Celia Frances Bedford (11 February 1904 – 23 February 1959) was a British artist, notable for her portrait and figure paintings plus her work as a lithographer.

==Biography==
Bedford was born in Kensington in west London into an artistic family, her father being the illustrator Francis Donkin Bedford. She studied at the Chelsea School of Art during 1931 and 1932.

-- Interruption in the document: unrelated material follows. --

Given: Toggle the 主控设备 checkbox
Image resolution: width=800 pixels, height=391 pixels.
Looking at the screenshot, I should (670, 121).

As well as individual portraits, Bedford often depicted groups of people relaxing in cafes and restaurants. She specialised in lithography and was an artist member of the Senefelder Club. Bedford had solo exhibitions at the Twenty-One Gallery and the Leicester Galleries in London. She exhibited on a regular basis at the Royal Academy, the Royal Society of British Artists, the Society of Women Artists. She was also a member of the Women's International Art Club and in 1955 was elected a member of the New English Art Club.

Works by Bedford are held by Birmingham Museum and Art Gallery, the Atkinson Art Gallery and Library in Southport and Leamington Spa Art Gallery. The Victoria & Albert Museum also has examples. In 1960 a memorial exhibition for Bedford was held at Walker's Galleries in London.